Now, reporting F&O as a business would imply the following:
- One can claim expenses from your business income
- Since losses have tax benefits, they must be reported
- The total income earned by you combined from all the five categories will to be taxed at slab rates.
The tax laws vary for the speculative business and for the non-speculative business. As per the income tax Act, F&O trade is a non-speculative business while the intra-day stock trades comes under the speculative business. Also, because F&O are treated as a business income, here the tax rules of capital gains will not apply according to the legal news. The capital gains exemptions only apply on the sale of the capital assets like equity shares, MF’s, land, house, and so on.
Calculate your account
In order to report F&O in your ITR, you must maintain your business’s profit and loss details.
- The gross income from F&O is calculated by taking the entire annual transaction statement. You will have to sum up the positives and negatives for the whole year.
- Then you must deduct the expenses made like rent, maintenance of infrastructure, mobile bill, internet bill, d-mat account fees, commission to the broker, depreciation on things like a laptop which is used in business, and all other expenses which are related to your work, from this gross income.

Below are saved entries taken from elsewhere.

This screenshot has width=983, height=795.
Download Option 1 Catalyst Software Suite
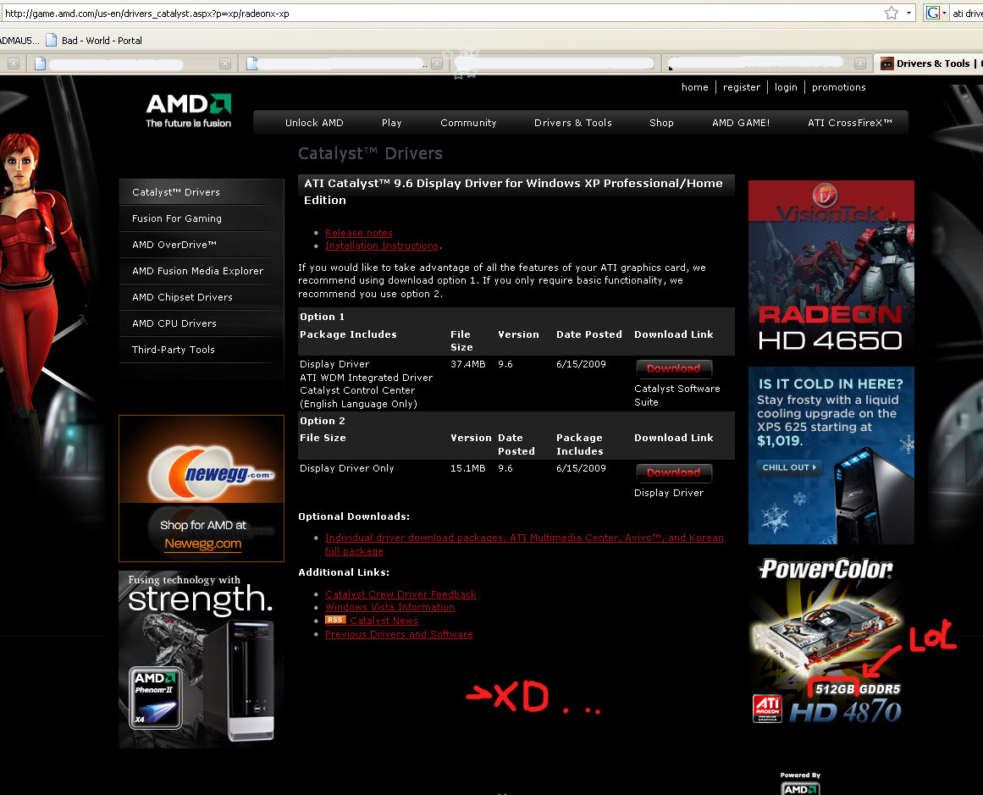click(x=673, y=369)
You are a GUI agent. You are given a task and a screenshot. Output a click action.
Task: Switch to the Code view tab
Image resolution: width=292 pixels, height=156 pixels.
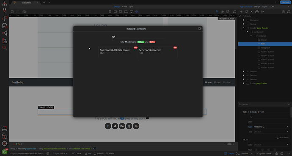(x=124, y=6)
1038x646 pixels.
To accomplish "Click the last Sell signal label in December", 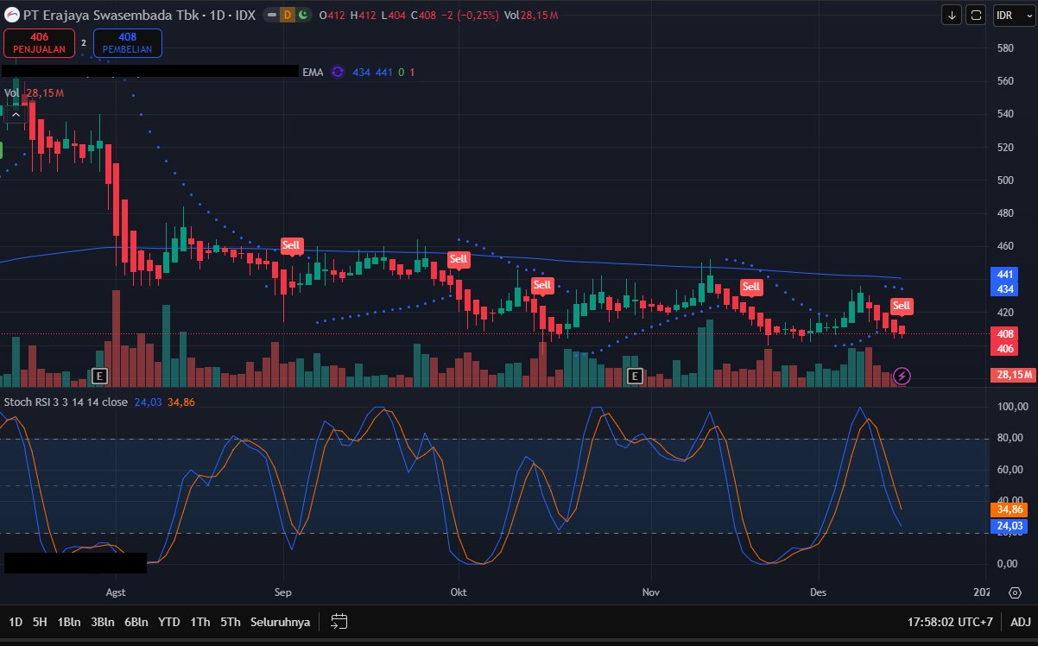I will tap(901, 306).
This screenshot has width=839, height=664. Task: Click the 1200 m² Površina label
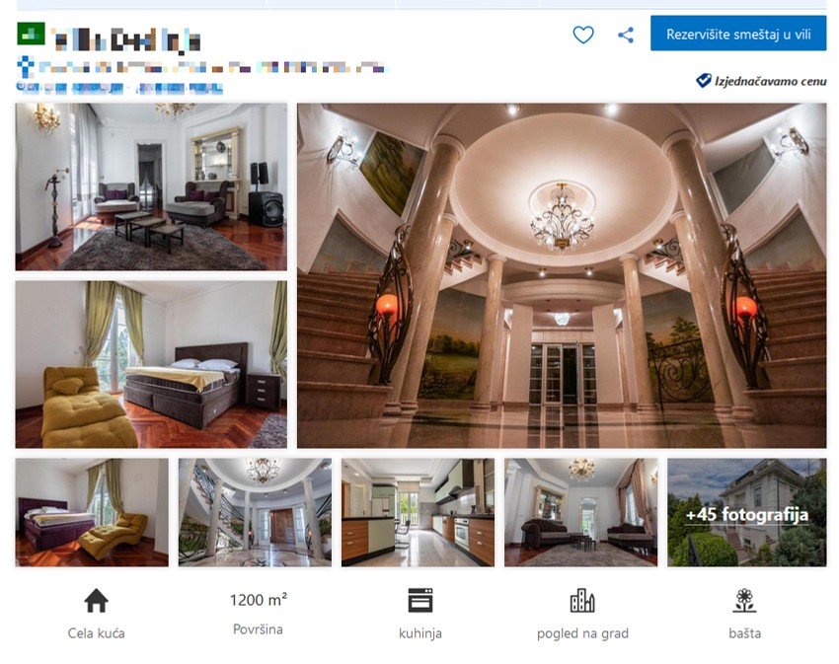point(258,614)
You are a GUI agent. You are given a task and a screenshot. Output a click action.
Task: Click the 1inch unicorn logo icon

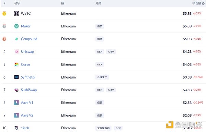tap(16, 128)
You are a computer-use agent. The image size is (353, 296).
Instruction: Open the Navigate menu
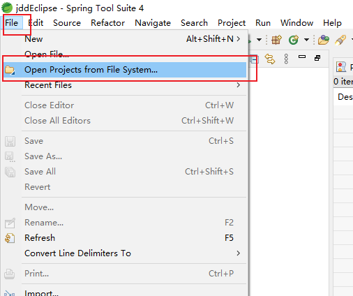(x=153, y=23)
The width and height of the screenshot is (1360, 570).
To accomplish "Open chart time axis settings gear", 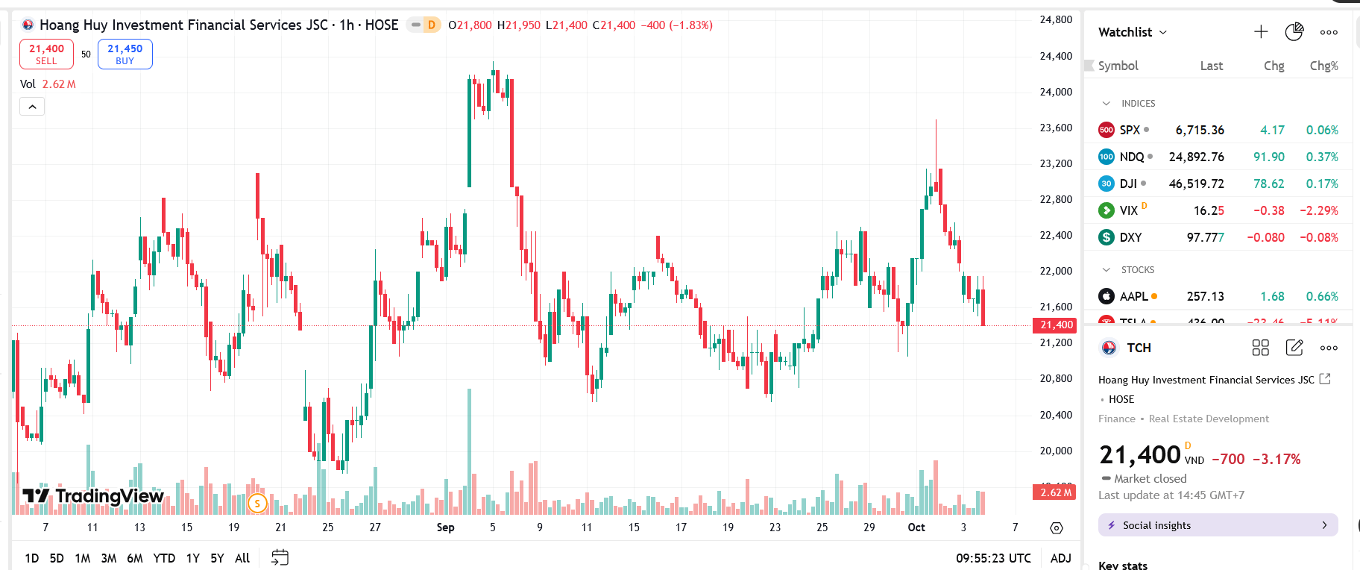I will pyautogui.click(x=1056, y=528).
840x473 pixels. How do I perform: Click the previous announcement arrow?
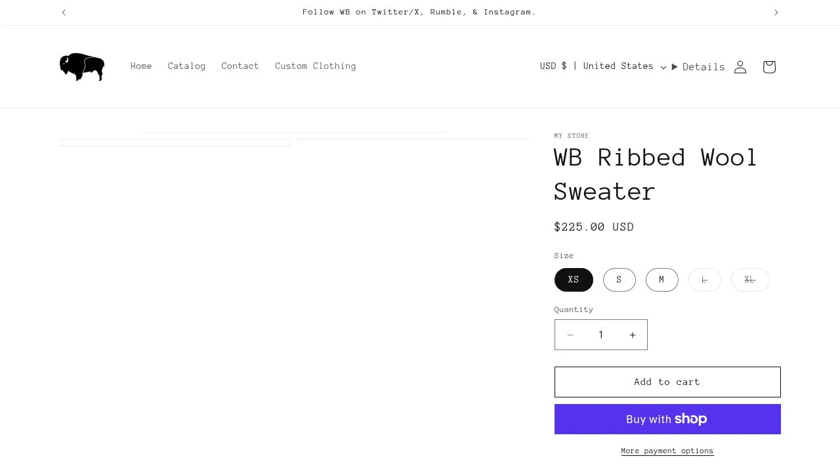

- Prepare a balance sheet to be reported in ITR-4 which is a statement of your assets and liabilities.
- If there is a loss in F&O and you are claiming the same in Income Tax Return then you should file it before due date to carry forward the loss and set off from the income in future.
In case of more than one dealings
In case you several dealings in the stock market like intra-day stock transactions through F&O trades or mutual funds, you should calculate your business income from all of these separately.
Turnover to be determined as follows
- The total of favorable and unfavorable differences shall be taken as turnover
- Premium received on sale of options is also to be included in turnover
- In respect of any reverse trades entered, the difference thereon should also form part of the turnover.
Ex: if you buy 25 units or 1 lot of Nifty futures at 8000 and sell at 7900, Rs.2500 (25 x 100) the negative difference or loss on the trade is turnover.
Ex: In options, if you buy 100 or 4 lots of Nifty 8200 calls at Rs.20 and sell at Rs.30.
Firstly, the favorable difference or profit of Rs 1000 (10 x 100) is the turnover.
But premium received on sale also has to be considered turnover, which is Rs 30 x 100 = Rs 3000. So total turnover on this option trade = 1000 +3000 = Rs 4000.
The above calculations are fairly straight forward; the next important thing to decide though is if you want to calculate turnover scrip wise or trade wise.
Auditing
Tax Audit is required if you have turnover exceeding Rs. 1 crore (Rs. 2 crore from F. Y. 2016-17), or profit declared is less then 8% of total turnover or there is a loss. Those who have to get the audit done have to do ITR filing by 30th September.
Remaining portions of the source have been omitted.